Chunk distribution within sections

I expected a more uniform distribution over xor space with as many as 100 vaults.

Redistribution of vaults would make xor addresses less random, (and a section possibly less secure?)

1 Like

Let’s comparing three strategies for vault naming: uniform vault names vs random vault names vs best-fit vault names (where vaults are required to join the section with a random name within the biggest existing gap between vault names).

I’ve been using the term ‘spacing’ for the gap between two vault names.

Variation in spacing is a good measure of uniformity. Low variation of spacing means all the vaults are pretty evenly spaced out, and high variation means there’s a lot of bunching and also big gaps.

The variation is very definitely noticeable, but doesn’t really bring the variation much closer to uniform.

Naming  Variation
Uniform     0.018
Best Fit    1.420
Random      5.340

(Nerd details: Uniform variation is not exactly 0 because you can’t exactly fit 100 vaults uniformly into a binary namespace. Variation is actually the standard deviation of all spacings divided by 10^18 using vault names of type uint64. The variation is taken from five tests to give an average variation.)

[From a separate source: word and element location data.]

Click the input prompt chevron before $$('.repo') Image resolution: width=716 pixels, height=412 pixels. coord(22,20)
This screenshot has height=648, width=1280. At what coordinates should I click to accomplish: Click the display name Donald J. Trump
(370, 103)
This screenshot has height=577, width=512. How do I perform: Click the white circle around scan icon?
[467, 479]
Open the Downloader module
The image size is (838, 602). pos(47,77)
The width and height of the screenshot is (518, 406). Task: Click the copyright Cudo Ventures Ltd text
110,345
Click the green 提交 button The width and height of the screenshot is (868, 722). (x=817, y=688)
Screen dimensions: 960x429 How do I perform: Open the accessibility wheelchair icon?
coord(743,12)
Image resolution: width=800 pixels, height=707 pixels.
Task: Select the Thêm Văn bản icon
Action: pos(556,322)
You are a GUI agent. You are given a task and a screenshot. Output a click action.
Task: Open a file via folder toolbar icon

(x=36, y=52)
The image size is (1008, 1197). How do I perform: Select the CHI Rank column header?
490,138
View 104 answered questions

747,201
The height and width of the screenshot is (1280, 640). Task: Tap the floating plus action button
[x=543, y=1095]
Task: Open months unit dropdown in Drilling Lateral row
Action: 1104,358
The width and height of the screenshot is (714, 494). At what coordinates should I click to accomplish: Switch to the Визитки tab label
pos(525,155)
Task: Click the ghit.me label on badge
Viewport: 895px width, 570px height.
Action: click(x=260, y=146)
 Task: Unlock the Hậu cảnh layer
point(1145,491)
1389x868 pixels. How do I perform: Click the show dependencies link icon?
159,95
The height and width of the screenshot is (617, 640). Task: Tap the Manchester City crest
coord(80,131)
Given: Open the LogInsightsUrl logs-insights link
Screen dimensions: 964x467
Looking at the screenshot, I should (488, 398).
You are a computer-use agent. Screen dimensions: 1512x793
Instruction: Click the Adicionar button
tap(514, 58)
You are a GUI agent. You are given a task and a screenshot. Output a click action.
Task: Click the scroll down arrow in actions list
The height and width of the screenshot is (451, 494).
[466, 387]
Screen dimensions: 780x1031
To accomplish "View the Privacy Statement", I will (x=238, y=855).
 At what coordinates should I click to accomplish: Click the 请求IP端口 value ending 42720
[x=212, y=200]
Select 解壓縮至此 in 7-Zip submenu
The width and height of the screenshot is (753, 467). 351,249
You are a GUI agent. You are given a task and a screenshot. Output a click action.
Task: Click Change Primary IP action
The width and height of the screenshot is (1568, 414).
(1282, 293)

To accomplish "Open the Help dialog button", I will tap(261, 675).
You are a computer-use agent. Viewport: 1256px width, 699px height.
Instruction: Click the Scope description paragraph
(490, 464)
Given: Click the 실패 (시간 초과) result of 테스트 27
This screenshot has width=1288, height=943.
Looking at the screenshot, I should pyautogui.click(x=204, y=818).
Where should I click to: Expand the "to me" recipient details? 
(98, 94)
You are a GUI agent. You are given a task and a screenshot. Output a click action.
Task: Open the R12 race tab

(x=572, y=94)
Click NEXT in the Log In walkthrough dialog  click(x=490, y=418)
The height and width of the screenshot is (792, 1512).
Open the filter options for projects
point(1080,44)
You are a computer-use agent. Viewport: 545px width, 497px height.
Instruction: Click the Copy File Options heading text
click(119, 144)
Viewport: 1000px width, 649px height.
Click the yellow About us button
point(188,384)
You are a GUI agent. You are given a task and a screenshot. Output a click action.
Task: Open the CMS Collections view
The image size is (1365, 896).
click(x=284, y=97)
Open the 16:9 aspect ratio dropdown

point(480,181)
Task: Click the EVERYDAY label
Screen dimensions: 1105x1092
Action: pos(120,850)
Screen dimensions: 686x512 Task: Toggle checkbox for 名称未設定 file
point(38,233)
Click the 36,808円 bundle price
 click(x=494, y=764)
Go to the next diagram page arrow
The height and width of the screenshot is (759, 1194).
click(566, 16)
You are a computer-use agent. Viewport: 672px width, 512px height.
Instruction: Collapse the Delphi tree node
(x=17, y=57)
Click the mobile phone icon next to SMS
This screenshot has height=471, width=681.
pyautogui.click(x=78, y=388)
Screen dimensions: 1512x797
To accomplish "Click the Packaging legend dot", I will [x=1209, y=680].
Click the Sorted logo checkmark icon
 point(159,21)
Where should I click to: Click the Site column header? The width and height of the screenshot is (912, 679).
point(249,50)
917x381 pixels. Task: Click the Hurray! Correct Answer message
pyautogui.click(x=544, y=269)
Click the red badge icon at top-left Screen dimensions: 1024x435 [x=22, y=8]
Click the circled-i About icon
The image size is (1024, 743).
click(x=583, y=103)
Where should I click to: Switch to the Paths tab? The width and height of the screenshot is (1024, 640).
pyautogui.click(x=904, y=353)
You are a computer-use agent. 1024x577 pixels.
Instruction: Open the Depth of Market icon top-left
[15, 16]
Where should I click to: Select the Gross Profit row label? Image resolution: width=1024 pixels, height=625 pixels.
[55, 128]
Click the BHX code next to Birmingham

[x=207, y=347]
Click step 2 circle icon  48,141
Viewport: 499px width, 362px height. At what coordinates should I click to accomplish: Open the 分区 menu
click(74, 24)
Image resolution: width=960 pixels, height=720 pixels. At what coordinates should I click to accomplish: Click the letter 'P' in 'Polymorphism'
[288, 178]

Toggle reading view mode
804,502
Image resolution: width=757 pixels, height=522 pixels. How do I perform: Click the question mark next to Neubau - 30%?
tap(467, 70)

An example vault distribution is shown below, first random vault names, then best-fit vault names. To my eye there’s not much difference, but looking through the statistical analysis it’s actually quite significant and easily detected with statistics.

In summary, the strategy to relocate between two specific vaults definitely seems to help give a more uniform spacing.


The next question is, does spacing of vaults contribute to keeping the chunk load fairly even?

From the charts below, my eye would guess the distribution for best-fit vault naming definitely falls between random and uniform naming. Best-fit naming seems much closer to random than uniform. The difference between the heaviest loaded vault for each naming strategy seems to roughly line up with the variation test.

This is a distillation of a lot of info and testing, there’s potentially a lot of detail to get into so if you have questions I’m happy to go deeper.

Repository of tests here: https://github.com/iancoleman/safe_chunk_responsibility_simulation


Oh sorry my wording is confusing. Duplicates 1 means 1 copy of each chunk in the section. So 1 is no duplicates…! 8 duplicates means 8 copies, not original+8. I used the word ‘duplicates’ as a form of ‘duplication’ but the translation wasn’t quite right huh.

Super super super cool!

9 Likes

A good reason to have binary section sizes 128, 256, 512 etc.?

When you take into account vault size distributions does this even matter? A 256TB vault should have more chunks than a 256GB vault. Now if instead all vaults are of fixed size than the vault placement is more critical, but random placement for random sizes might be just fine. Does your sim take into account vault size, or placement based on size?

2 Likes

That was my initial interpretation, but then I got confused (and still am) because you guys speak of close vaults being responsible for the same chunks. Isn’t it only one vault responsible for the chunk if there is no duplication?
Anyway, I don’t want to distract from the more interesting discussion about spacing of vaults.

1 Like

I don’t think we need to absolutely reduce the variation in spacing (of vaults). We just need to have a relocation strategy that tries to reduce the heterogeneity between sections.

Here is a reminder of the rules I used to get this result in my simulations (what I call network homogeneity here):

  • 20% local relocations (to the weakest neighbor section)
  • 80% distant relocations (to the weakest neighbor section of a random distant section)
  • when a node is relocated to a section it is placed in the less populated half of this section
3 Likes

I’ll add this strategy too.

Another thing to try is whether relocations for the best-fit strategy improves spacing. I’m just doing the initial joins to a section and not doing any relocations in or out. That might even things out? Will test it when I have some time.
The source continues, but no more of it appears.